Did you miss the part where the machine can read your mind? I don’t know how a mentally disabled person with nefarious intentions is any better than a sane person with nefarious intentions.

An Ohio 10 year old boy was suspendedfor making his finger like a gun and putting it to the head of a classmate. This seems to me to be equal parts stupid and disturbing. The school overreacted just a bit even though they had warned the kids about doing things like this, but it is disturbing that the 10 year old pretended to hold a gun to the head of classmate.

Maybe the kids are watching too much TV or perhaps this is normal schoolyard games, but this is kind of creepy to me.

NRA campaigns against elephant-poaching ban.

:rolleyes: Seriously, guys?

Mmmmmm. Elephant. Gristle?

This kind of beyond-zero-tolerance stuff is the anti-gun equivalent of the Stand Your Ground law for pro-gun types–the ONLY thing it does is galvanize the other side and make the moderates think your team is crazy.

…and yes, I am fully in agreement that SYG’s bad OUTCOMES are much, much worse.

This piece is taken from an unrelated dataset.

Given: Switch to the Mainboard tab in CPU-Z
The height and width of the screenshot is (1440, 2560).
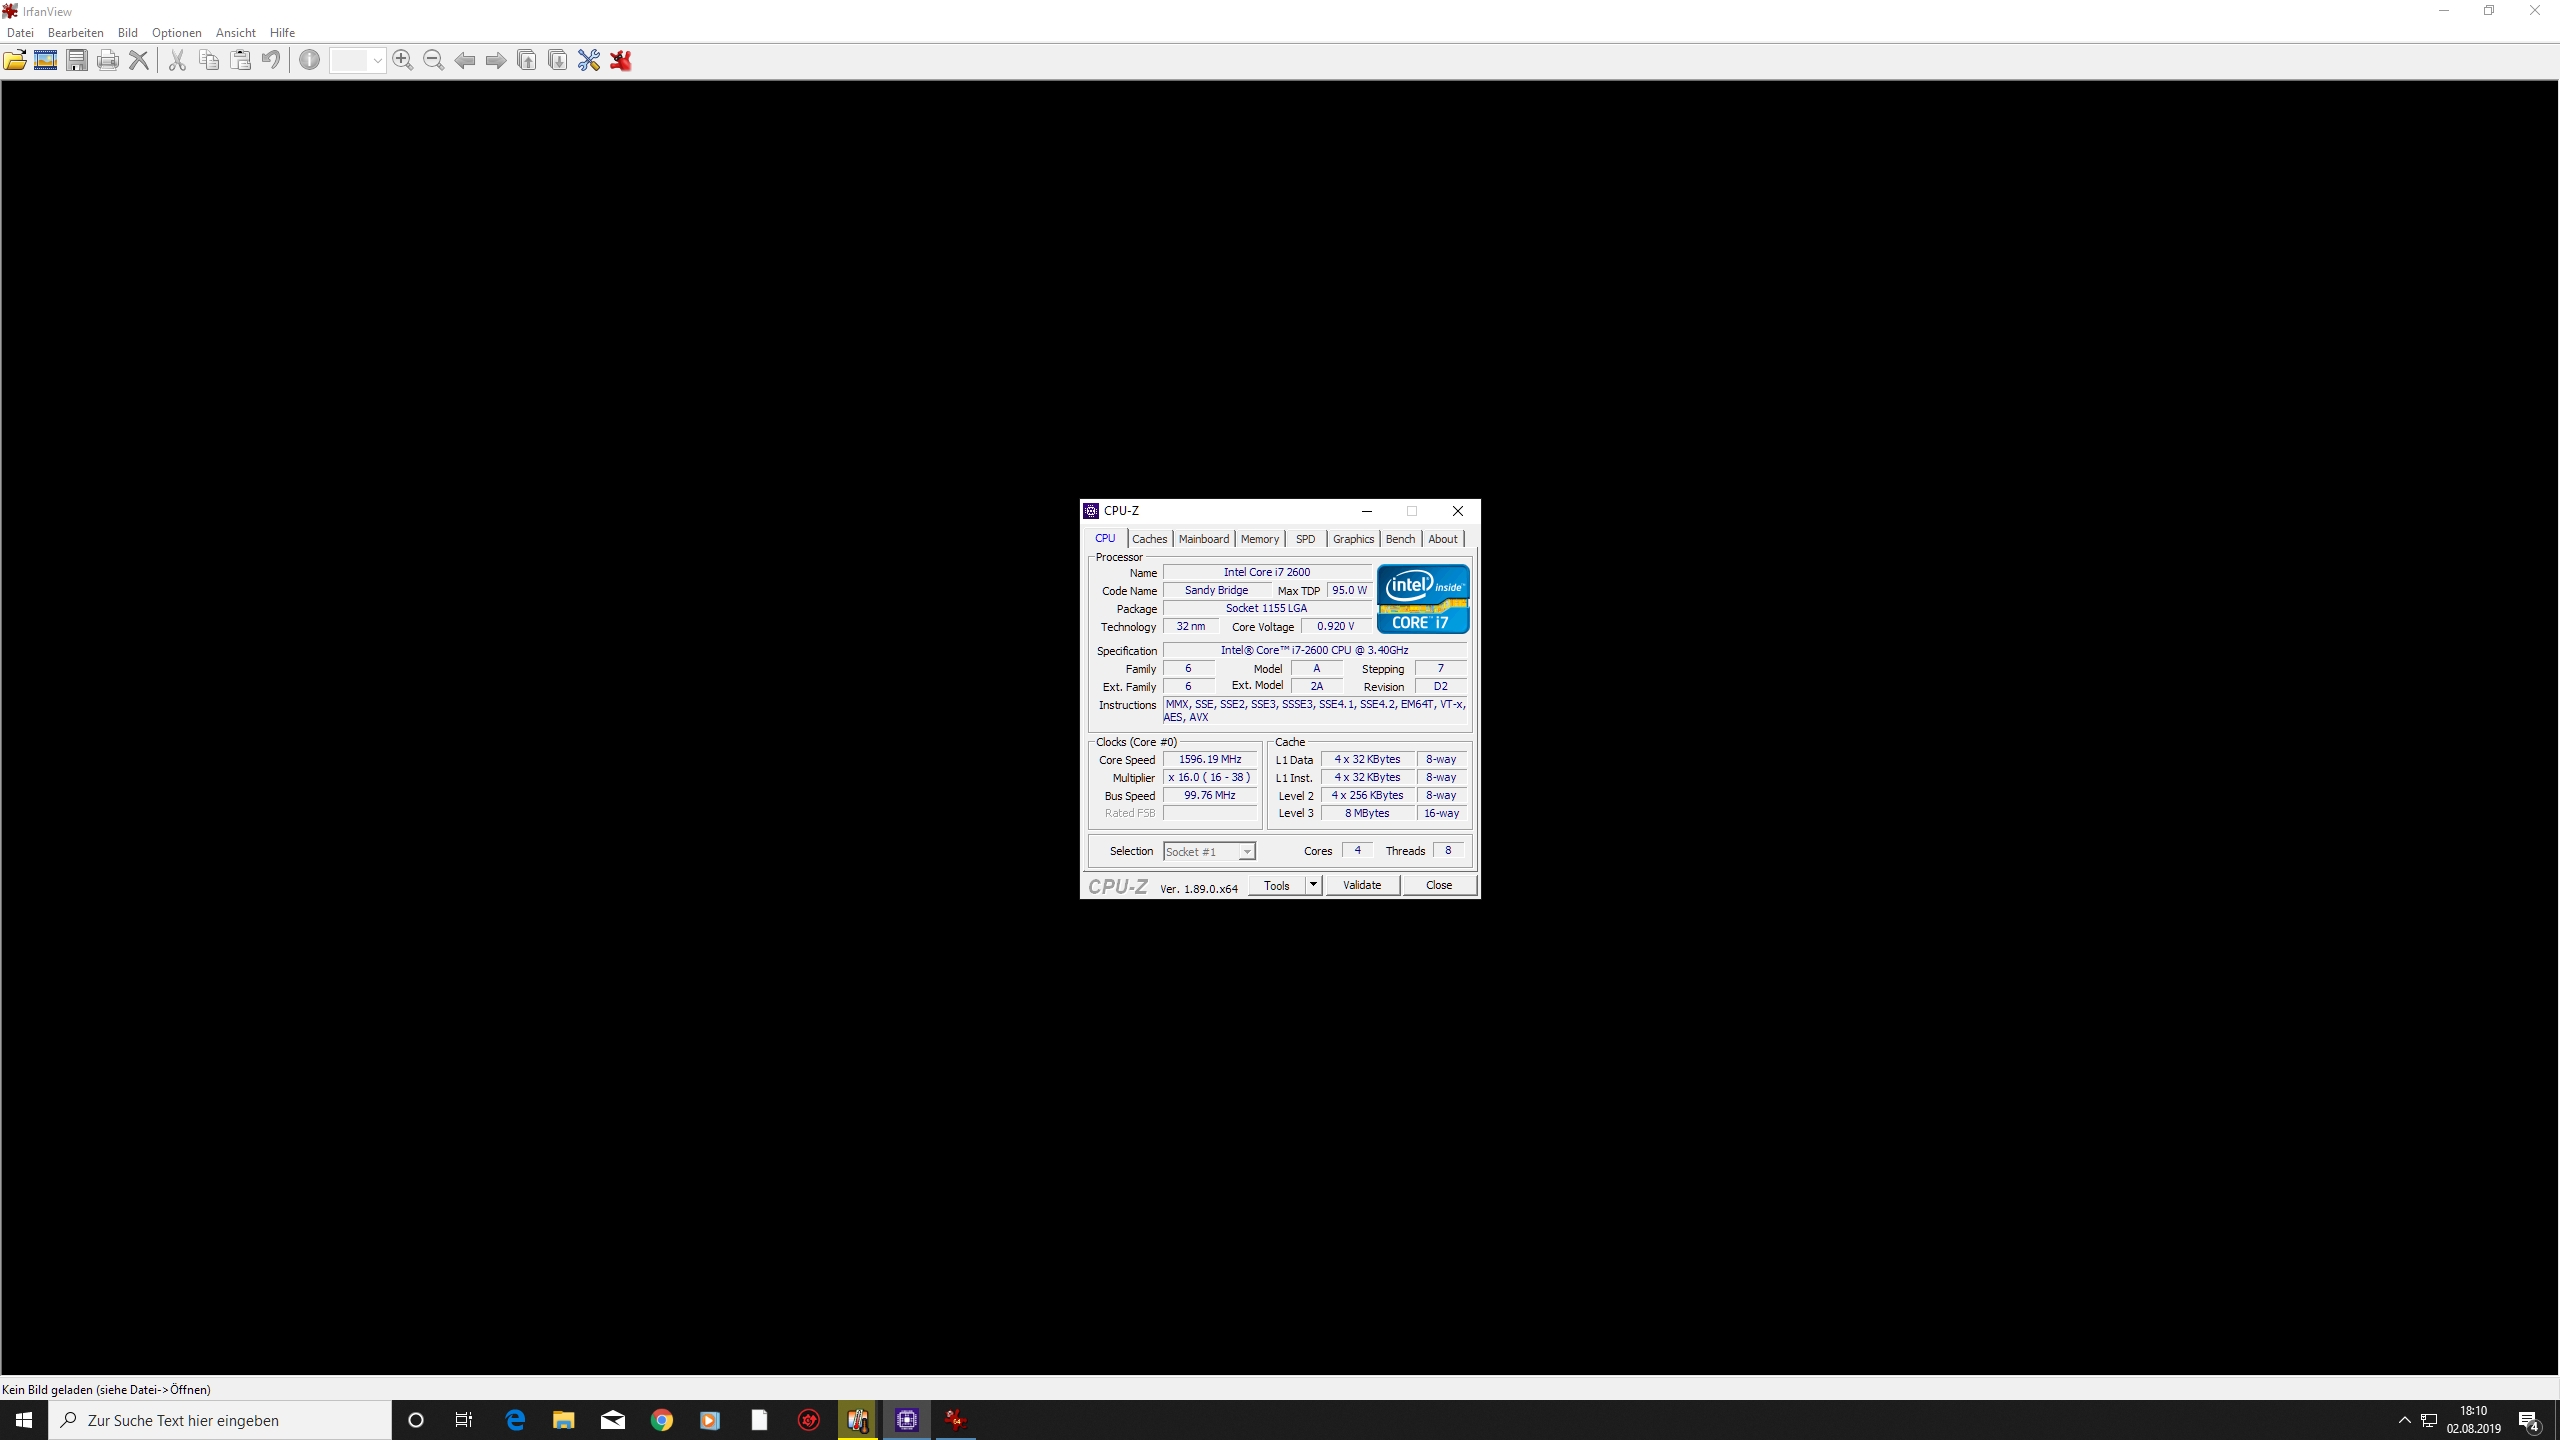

I’d be much more inclined to not want to shoot an insane person. Then again, I don’t think someone who’s mentally disabled can HAVE (morally speaking) “nefarious” intentions–as opposed to disordered intentions that happen to be harmful.

In any case, the magic intent-sensing machine is an idiotic argument, because it gets away from what I personally think is the elephant in the room regarding the Castle Doctrine and home-defense scenarios.

Namely: how the hell do I, as a gun-owning citizen, balance the risk of *not *shooting a burglar/murderer/rapist vs. the risk of shooting, say, my kid’s boyfriend or someone who’s just honestly mistaken about which door he’s banging on? This is why I cannot take the position as espoused by you that the safety of the homeowner is effectively infinitely more valuable than the safety of the home “intruder”–the set of possible reasons that an unknown-to-me-at-3am person might be in my home encompasses a panoply of minor crimes and errors (both theirs and mine) that do not merit death. Hell, suppose my college-age kid comes home unexpectedly after I go to bed and lets herself in, and I wake up to the door closing and the creak on the stairs. My course of action MUST encompass an assessment of the situation that includes the possibility of an unexpected friendly person in the house–and that inherently increases my risk of being harmed by an actual malicious home intruder by reducing my reaction time.